The "median" (red line) economist expects a 0.25 percentage point (or "basis point") rate cut in May followed by interest rate stability until the first quarter of next year. The median then forecasts one hike back to 4.25% in 2013. My own May forecast is currently a "more likely than not" 25 basis point cut subject to the inflation results on the 24th, which could stay the RBA's hand.
The "average" economist prediction (orange line) is very similar: the average thinks there is a chance the RBA does not cut in May, albeit this is a slim prospect given the average expectation is 4.03% by May. The average then thinks there is a non-zero chance of a total of two rate cuts this year, and prices in a cash rate of 3.92% until the fourth quarter. The average subsequently starts pricing in rate hikes in 2013.
The dotted lines in the chart show the highest and lowest forecasts. The lowest any of the 24 economists surveyed see the cash rate going is 3.75%, which implies two more cuts. In contrast, the highest see no cuts at all this year, and a first hike by Q1 next year.
It is always good to condition one's analysis to extreme "outliers" (eg, a Steve Keen style scenario). One such outlier, who was not included in the Bloomberg poll, is the ALP-aligned economist Stephen Koukoulas. Prior to ANZ's decision to hike on Friday, and the strong labour market result last week that saw the unemployment rate unchanged at 5.2%, Koukoulas forecast the RBA would cut by a massive 50 basis points in May (he admittedly also forecast rate cuts in February and in April).

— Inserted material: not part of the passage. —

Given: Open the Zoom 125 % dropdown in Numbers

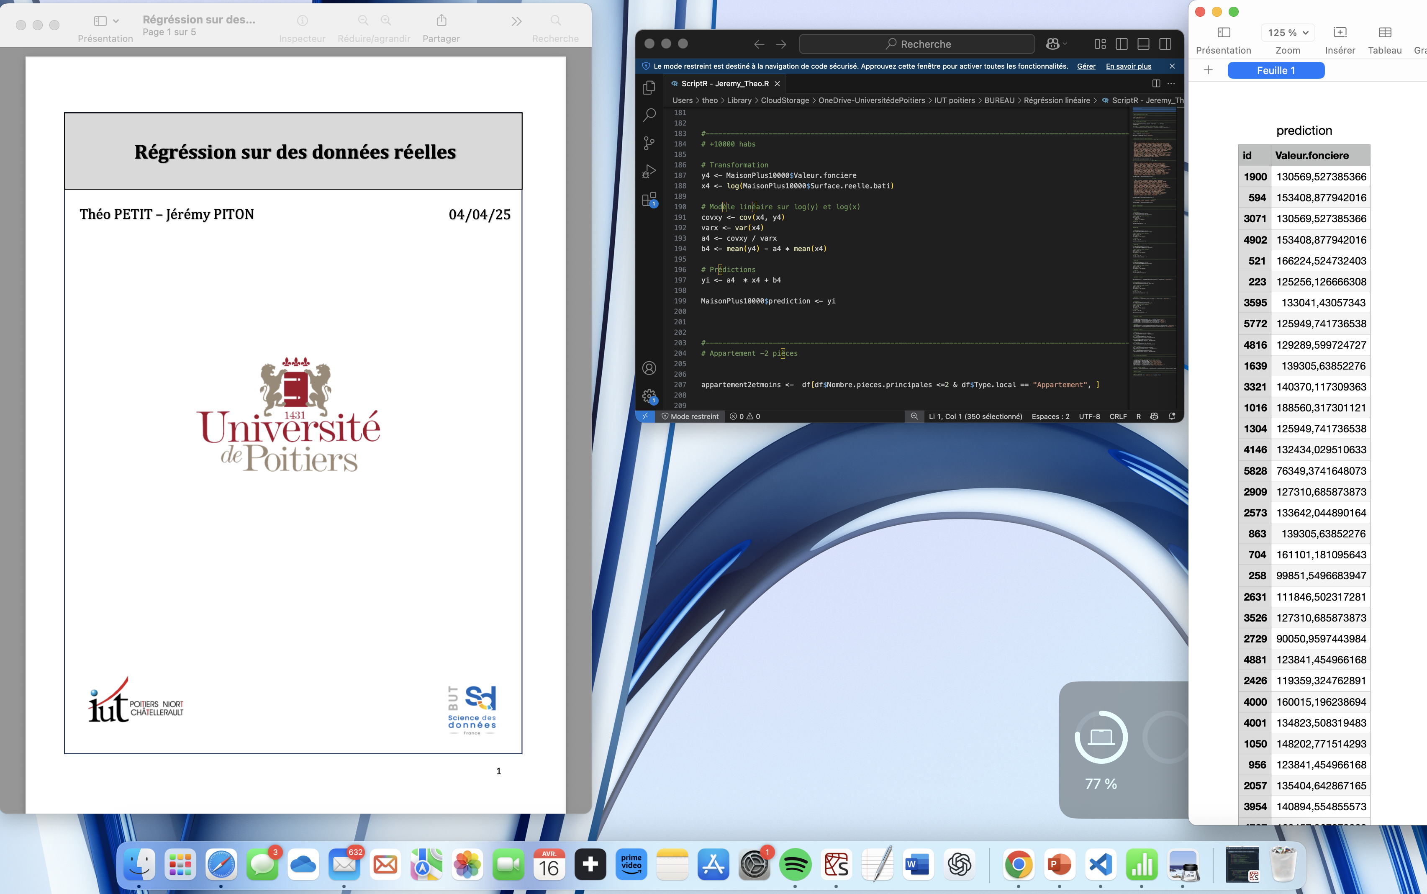Looking at the screenshot, I should [1287, 33].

Koukoulas has naturally reaffirmed his 50 basis point cut call for May following ANZ's small rate hike on Friday, although, technically, the RBA would have to cut by more than 50 basis points to satisfy his pre-ANZ views (ie, by 56 basis points). Koukoulas thinks we will have lots of cuts going forward--many more so than any of the 24 economists polled by Bloomberg. Specifically, he declares: "Get set for a 50 cut in May and probably more cuts in the second half of 2012." If this comes to pass, it will be great news for housing investors.